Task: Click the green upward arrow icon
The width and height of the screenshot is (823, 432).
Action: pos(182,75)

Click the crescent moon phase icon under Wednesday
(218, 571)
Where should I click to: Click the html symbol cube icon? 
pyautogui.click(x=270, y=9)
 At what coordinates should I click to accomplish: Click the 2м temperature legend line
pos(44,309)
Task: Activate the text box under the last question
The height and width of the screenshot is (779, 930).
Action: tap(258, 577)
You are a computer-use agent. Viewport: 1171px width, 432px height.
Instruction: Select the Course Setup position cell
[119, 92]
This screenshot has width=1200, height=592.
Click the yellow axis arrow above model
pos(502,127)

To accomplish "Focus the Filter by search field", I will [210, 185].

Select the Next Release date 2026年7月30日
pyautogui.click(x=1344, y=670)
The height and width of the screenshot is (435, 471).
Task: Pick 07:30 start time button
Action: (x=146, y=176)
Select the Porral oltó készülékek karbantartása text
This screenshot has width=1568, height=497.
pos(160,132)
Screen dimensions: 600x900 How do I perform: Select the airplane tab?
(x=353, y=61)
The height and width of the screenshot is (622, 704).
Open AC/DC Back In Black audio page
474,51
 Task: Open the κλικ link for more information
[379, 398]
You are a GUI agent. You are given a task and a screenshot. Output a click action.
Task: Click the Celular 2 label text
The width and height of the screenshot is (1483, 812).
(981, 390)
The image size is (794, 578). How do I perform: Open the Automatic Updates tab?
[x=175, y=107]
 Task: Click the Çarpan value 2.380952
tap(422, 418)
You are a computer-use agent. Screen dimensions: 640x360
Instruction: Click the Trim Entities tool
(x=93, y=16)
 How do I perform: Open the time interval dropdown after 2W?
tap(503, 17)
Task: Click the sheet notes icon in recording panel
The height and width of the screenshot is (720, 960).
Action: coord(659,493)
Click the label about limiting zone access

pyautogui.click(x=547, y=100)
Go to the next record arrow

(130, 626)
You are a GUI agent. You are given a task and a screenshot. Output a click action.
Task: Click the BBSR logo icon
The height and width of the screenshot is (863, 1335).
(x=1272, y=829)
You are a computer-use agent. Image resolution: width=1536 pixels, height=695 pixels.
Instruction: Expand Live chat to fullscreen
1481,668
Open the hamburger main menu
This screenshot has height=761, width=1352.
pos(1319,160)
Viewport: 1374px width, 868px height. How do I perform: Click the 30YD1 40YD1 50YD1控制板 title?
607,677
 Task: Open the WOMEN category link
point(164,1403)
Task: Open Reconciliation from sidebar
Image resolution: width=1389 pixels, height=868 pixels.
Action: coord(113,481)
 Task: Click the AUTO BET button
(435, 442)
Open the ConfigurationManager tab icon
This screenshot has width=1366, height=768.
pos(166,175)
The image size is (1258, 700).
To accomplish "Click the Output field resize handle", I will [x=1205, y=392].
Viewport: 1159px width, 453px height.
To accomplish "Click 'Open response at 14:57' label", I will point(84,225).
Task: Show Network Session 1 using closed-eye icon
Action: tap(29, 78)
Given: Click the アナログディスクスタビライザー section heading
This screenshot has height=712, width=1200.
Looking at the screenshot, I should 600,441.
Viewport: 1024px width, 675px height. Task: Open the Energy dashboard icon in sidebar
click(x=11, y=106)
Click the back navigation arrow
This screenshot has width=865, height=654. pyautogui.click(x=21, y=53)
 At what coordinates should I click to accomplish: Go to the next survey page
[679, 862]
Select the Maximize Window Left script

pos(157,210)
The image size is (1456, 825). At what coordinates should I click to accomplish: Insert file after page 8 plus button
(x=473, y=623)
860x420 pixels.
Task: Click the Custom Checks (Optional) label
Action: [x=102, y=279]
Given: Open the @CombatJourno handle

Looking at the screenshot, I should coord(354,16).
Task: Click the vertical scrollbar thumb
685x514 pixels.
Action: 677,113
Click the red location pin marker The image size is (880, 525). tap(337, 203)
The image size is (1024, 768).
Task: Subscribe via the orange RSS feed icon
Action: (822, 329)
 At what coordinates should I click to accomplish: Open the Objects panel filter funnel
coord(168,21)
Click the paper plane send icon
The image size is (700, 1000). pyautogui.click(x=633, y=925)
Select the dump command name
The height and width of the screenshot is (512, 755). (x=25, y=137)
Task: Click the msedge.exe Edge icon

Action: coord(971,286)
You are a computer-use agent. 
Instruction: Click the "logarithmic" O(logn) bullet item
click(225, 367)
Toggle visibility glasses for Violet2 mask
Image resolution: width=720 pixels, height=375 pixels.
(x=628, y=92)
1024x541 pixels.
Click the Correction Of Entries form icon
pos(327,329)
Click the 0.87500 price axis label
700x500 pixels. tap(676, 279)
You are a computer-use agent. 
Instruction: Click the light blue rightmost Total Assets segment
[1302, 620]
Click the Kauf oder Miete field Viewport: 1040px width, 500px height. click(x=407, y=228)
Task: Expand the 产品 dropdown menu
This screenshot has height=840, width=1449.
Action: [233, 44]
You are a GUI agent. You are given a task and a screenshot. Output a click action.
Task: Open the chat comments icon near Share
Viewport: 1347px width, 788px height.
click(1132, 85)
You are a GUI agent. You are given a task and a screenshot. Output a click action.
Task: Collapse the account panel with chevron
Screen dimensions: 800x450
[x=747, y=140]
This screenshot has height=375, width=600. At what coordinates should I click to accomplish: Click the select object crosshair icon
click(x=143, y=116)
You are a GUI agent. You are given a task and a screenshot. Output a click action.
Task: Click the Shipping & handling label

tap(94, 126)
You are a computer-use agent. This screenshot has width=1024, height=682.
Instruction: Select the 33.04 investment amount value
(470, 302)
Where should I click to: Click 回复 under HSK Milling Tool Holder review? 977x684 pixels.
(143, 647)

__WHAT IS EXPECTED__
Please reproduce the records above in their entirety, exactly as given.

__THE COMPLETED TASK__
Task: Click the green upward arrow icon
The width and height of the screenshot is (823, 432).
Action: pos(182,75)

Click the crescent moon phase icon under Wednesday
(218, 571)
Where should I click to: Click the html symbol cube icon? 
pyautogui.click(x=270, y=9)
 At what coordinates should I click to accomplish: Click the 2м temperature legend line
pos(44,309)
Task: Activate the text box under the last question
The height and width of the screenshot is (779, 930).
Action: tap(258, 577)
You are a computer-use agent. Viewport: 1171px width, 432px height.
Instruction: Select the Course Setup position cell
[119, 92]
This screenshot has width=1200, height=592.
Click the yellow axis arrow above model
pos(502,127)

To accomplish "Focus the Filter by search field", I will [210, 185].

Select the Next Release date 2026年7月30日
pyautogui.click(x=1344, y=670)
The height and width of the screenshot is (435, 471).
Task: Pick 07:30 start time button
Action: (x=146, y=176)
Select the Porral oltó készülékek karbantartása text
This screenshot has width=1568, height=497.
pos(160,132)
Screen dimensions: 600x900 How do I perform: Select the airplane tab?
(x=353, y=61)
The height and width of the screenshot is (622, 704).
Open AC/DC Back In Black audio page
474,51
 Task: Open the κλικ link for more information
[379, 398]
You are a GUI agent. You are given a task and a screenshot. Output a click action.
Task: Click the Celular 2 label text
The width and height of the screenshot is (1483, 812).
(981, 390)
The image size is (794, 578). How do I perform: Open the Automatic Updates tab?
[x=175, y=107]
 Task: Click the Çarpan value 2.380952
tap(422, 418)
You are a computer-use agent. Screen dimensions: 640x360
Instruction: Click the Trim Entities tool
(x=93, y=16)
 How do I perform: Open the time interval dropdown after 2W?
tap(503, 17)
Task: Click the sheet notes icon in recording panel
The height and width of the screenshot is (720, 960).
Action: coord(659,493)
Click the label about limiting zone access

pyautogui.click(x=547, y=100)
Go to the next record arrow

(130, 626)
You are a GUI agent. You are given a task and a screenshot. Output a click action.
Task: Click the BBSR logo icon
The height and width of the screenshot is (863, 1335).
(x=1272, y=829)
You are a computer-use agent. Image resolution: width=1536 pixels, height=695 pixels.
Instruction: Expand Live chat to fullscreen
1481,668
Open the hamburger main menu
This screenshot has height=761, width=1352.
pos(1319,160)
Viewport: 1374px width, 868px height. How do I perform: Click the 30YD1 40YD1 50YD1控制板 title?
607,677
 Task: Open the WOMEN category link
point(164,1403)
Task: Open Reconciliation from sidebar
Image resolution: width=1389 pixels, height=868 pixels.
Action: coord(113,481)
 Task: Click the AUTO BET button
(435, 442)
Open the ConfigurationManager tab icon
This screenshot has width=1366, height=768.
pos(166,175)
The image size is (1258, 700).
To accomplish "Click the Output field resize handle", I will [x=1205, y=392].
Viewport: 1159px width, 453px height.
To accomplish "Click 'Open response at 14:57' label", I will point(84,225).
Task: Show Network Session 1 using closed-eye icon
Action: tap(29, 78)
Given: Click the アナログディスクスタビライザー section heading
This screenshot has height=712, width=1200.
Looking at the screenshot, I should 600,441.
Viewport: 1024px width, 675px height. Task: Open the Energy dashboard icon in sidebar
click(x=11, y=106)
Click the back navigation arrow
This screenshot has width=865, height=654. pyautogui.click(x=21, y=53)
 At what coordinates should I click to accomplish: Go to the next survey page
[679, 862]
Select the Maximize Window Left script

pos(157,210)
The image size is (1456, 825). At what coordinates should I click to accomplish: Insert file after page 8 plus button
(x=473, y=623)
860x420 pixels.
Task: Click the Custom Checks (Optional) label
Action: [x=102, y=279]
Given: Open the @CombatJourno handle

Looking at the screenshot, I should coord(354,16).
Task: Click the vertical scrollbar thumb
685x514 pixels.
Action: 677,113
Click the red location pin marker The image size is (880, 525). tap(337, 203)
The image size is (1024, 768).
Task: Subscribe via the orange RSS feed icon
Action: (822, 329)
 At what coordinates should I click to accomplish: Open the Objects panel filter funnel
coord(168,21)
Click the paper plane send icon
The image size is (700, 1000). pyautogui.click(x=633, y=925)
Select the dump command name
The height and width of the screenshot is (512, 755). (x=25, y=137)
Task: Click the msedge.exe Edge icon

Action: coord(971,286)
You are a computer-use agent. 
Instruction: Click the "logarithmic" O(logn) bullet item
click(225, 367)
Toggle visibility glasses for Violet2 mask
Image resolution: width=720 pixels, height=375 pixels.
(x=628, y=92)
1024x541 pixels.
Click the Correction Of Entries form icon
pos(327,329)
Click the 0.87500 price axis label
700x500 pixels. tap(676, 279)
You are a computer-use agent. 
Instruction: Click the light blue rightmost Total Assets segment
[1302, 620]
Click the Kauf oder Miete field Viewport: 1040px width, 500px height. click(x=407, y=228)
Task: Expand the 产品 dropdown menu
This screenshot has height=840, width=1449.
Action: [233, 44]
You are a GUI agent. You are given a task and a screenshot. Output a click action.
Task: Open the chat comments icon near Share
Viewport: 1347px width, 788px height.
click(1132, 85)
You are a GUI agent. You are given a task and a screenshot. Output a click action.
Task: Collapse the account panel with chevron
Screen dimensions: 800x450
[x=747, y=140]
This screenshot has height=375, width=600. At what coordinates should I click to accomplish: Click the select object crosshair icon
click(x=143, y=116)
You are a GUI agent. You are given a task and a screenshot. Output a click action.
Task: Click the Shipping & handling label

tap(94, 126)
You are a computer-use agent. This screenshot has width=1024, height=682.
Instruction: Select the 33.04 investment amount value
(470, 302)
Where should I click to: Click 回复 under HSK Milling Tool Holder review? 977x684 pixels.
(143, 647)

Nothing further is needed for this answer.